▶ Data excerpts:
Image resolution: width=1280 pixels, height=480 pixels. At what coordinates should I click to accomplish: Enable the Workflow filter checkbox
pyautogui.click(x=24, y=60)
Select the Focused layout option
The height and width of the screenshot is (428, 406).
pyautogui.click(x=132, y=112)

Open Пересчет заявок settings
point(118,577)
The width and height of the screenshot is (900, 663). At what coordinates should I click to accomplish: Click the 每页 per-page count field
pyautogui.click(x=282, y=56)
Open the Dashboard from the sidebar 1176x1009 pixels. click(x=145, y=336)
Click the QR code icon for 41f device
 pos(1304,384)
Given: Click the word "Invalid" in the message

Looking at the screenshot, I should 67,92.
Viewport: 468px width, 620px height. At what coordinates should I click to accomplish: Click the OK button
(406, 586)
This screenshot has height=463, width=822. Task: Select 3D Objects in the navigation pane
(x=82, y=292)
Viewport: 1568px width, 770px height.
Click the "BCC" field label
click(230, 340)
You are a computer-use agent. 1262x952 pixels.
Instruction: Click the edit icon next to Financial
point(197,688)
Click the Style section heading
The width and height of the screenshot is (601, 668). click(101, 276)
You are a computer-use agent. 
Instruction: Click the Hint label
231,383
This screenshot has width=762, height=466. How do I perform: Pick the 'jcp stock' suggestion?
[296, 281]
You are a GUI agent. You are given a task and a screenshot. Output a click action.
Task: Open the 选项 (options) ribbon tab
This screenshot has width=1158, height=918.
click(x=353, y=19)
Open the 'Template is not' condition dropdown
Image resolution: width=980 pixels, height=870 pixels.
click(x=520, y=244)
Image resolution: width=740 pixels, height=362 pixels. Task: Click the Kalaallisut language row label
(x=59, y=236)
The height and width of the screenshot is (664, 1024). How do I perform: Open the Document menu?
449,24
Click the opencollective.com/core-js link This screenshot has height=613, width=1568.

▶ Task instructions:
Every record must be transcribed exactly, with no line skipped.

▶ Result for this exercise:
Image resolution: width=1280 pixels, height=480 pixels. At what coordinates should I click to accomplish: Enable the Workflow filter checkbox
pyautogui.click(x=24, y=60)
Select the Focused layout option
The height and width of the screenshot is (428, 406).
pyautogui.click(x=132, y=112)

Open Пересчет заявок settings
point(118,577)
The width and height of the screenshot is (900, 663). At what coordinates should I click to accomplish: Click the 每页 per-page count field
pyautogui.click(x=282, y=56)
Open the Dashboard from the sidebar 1176x1009 pixels. click(x=145, y=336)
Click the QR code icon for 41f device
 pos(1304,384)
Given: Click the word "Invalid" in the message

Looking at the screenshot, I should 67,92.
Viewport: 468px width, 620px height. At what coordinates should I click to accomplish: Click the OK button
(406, 586)
This screenshot has height=463, width=822. Task: Select 3D Objects in the navigation pane
(x=82, y=292)
Viewport: 1568px width, 770px height.
Click the "BCC" field label
click(230, 340)
You are a computer-use agent. 1262x952 pixels.
Instruction: Click the edit icon next to Financial
point(197,688)
Click the Style section heading
The width and height of the screenshot is (601, 668). click(101, 276)
You are a computer-use agent. 
Instruction: Click the Hint label
231,383
This screenshot has width=762, height=466. How do I perform: Pick the 'jcp stock' suggestion?
[296, 281]
You are a GUI agent. You are given a task and a screenshot. Output a click action.
Task: Open the 选项 (options) ribbon tab
This screenshot has width=1158, height=918.
click(x=353, y=19)
Open the 'Template is not' condition dropdown
Image resolution: width=980 pixels, height=870 pixels.
click(x=520, y=244)
Image resolution: width=740 pixels, height=362 pixels. Task: Click the Kalaallisut language row label
(x=59, y=236)
The height and width of the screenshot is (664, 1024). How do I perform: Open the Document menu?
449,24
Click the opencollective.com/core-js link This screenshot has height=613, width=1568.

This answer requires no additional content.